= Waterlow Park =

Park in Highgate, London, England

View of the City of London from Waterlow Park.

Waterlow Park is a 26 acre park in the southeast of Highgate Village, in north London. It was given to the public (i.e. the London County Council) by Sir Sydney Waterlow, as "a garden for the gardenless" in 1889. It is located to the west of Swain's Lane.

==Description==
The park is set on a 29 acre site on a hillside south of Highgate Hill. It is named after the Lord Mayor of London, Sir Sydney Waterlow.

The site offers views across the City of London. It has three ponds all fed by natural springs.

==History==
The land has been laid out as gardens since the seventeenth century and contains many mature trees.

Lauderdale House sits at the edge of the park. It was built around 1580 and subsequently owned by the Dukes of Lauderdale. It is now used as a tea room and for functions and arts events and is surrounded by formal gardens.
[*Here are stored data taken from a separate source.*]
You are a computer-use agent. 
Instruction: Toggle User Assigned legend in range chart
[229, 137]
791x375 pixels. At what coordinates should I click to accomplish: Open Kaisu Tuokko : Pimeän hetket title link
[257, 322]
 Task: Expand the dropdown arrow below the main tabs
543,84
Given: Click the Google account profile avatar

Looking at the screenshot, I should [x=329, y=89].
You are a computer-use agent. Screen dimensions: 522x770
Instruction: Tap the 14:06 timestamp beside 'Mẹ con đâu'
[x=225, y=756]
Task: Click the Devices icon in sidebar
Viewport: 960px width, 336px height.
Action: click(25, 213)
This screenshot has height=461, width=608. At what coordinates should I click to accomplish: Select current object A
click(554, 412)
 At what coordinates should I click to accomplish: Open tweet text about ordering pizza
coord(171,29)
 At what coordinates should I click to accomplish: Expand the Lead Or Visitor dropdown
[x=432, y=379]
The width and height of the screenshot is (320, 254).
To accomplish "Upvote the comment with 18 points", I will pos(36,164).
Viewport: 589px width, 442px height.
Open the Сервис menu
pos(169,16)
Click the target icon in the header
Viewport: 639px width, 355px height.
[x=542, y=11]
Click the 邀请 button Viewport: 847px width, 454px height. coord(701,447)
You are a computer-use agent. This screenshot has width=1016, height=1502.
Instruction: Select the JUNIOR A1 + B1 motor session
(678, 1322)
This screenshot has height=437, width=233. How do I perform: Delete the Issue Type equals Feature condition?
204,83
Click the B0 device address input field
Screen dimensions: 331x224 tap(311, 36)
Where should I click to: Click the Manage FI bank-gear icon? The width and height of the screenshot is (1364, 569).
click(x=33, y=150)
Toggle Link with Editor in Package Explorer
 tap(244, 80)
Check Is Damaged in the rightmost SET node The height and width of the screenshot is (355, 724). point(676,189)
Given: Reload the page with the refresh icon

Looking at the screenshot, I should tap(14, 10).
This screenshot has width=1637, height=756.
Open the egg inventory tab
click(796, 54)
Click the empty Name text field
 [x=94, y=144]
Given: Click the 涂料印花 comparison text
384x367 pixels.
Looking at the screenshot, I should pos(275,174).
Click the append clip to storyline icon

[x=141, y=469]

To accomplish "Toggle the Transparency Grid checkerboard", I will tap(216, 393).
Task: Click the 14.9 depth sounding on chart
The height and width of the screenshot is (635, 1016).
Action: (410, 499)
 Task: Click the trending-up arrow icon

The original timber-framed structure has been extensively modified from its original sixteenth century construction, and none of the interior remains in its original state. It was the home of Earl (later Duke) of Lauderdale in the 17th century. There is a local tradition that Nell Gwyn, the mistress of King Charles II lived there at a later date.

The poet Andrew Marvell lived in another nearby house which was once within the bounds of the park. One of his poems is displayed on a bronze plaque in the park. Another house once within the park was the home of the architect Sir James Pennethorne.

The park was leased by Waterlow to St Bartholomew's Hospital in 1872 to use as a home for recovering patients, and remained the case until 1883. In 1889, Waterlow donated the park to the London County Council, with the intention that it would be a "garden for the garden-less". Lauderdale House was restored at the same time. In 1963, a fire broke out, leaving the building and surrounding structures derelict. The park suffered years of neglect and vandalism but was restored with a grant from the Heritage Lottery Fund in 2001. It reopened in 2005 and is now managed by the London Borough of Camden.

==Features==
A bronze statue of Sir Sidney Waterlow is located in the park. It was constructed by Frank Taubamn, and shows Waterlow holding a hat, umbrella and key, the latter of which symbolises his donation of the land to public property. There is also an abstract art piece, Image, designed by Naomi Blake and installed in 1979.

==Cultural references==
The park was referenced by Ian Hunter of Mott the Hoople in their song "Waterlow", from the 1971 album "Wildlife".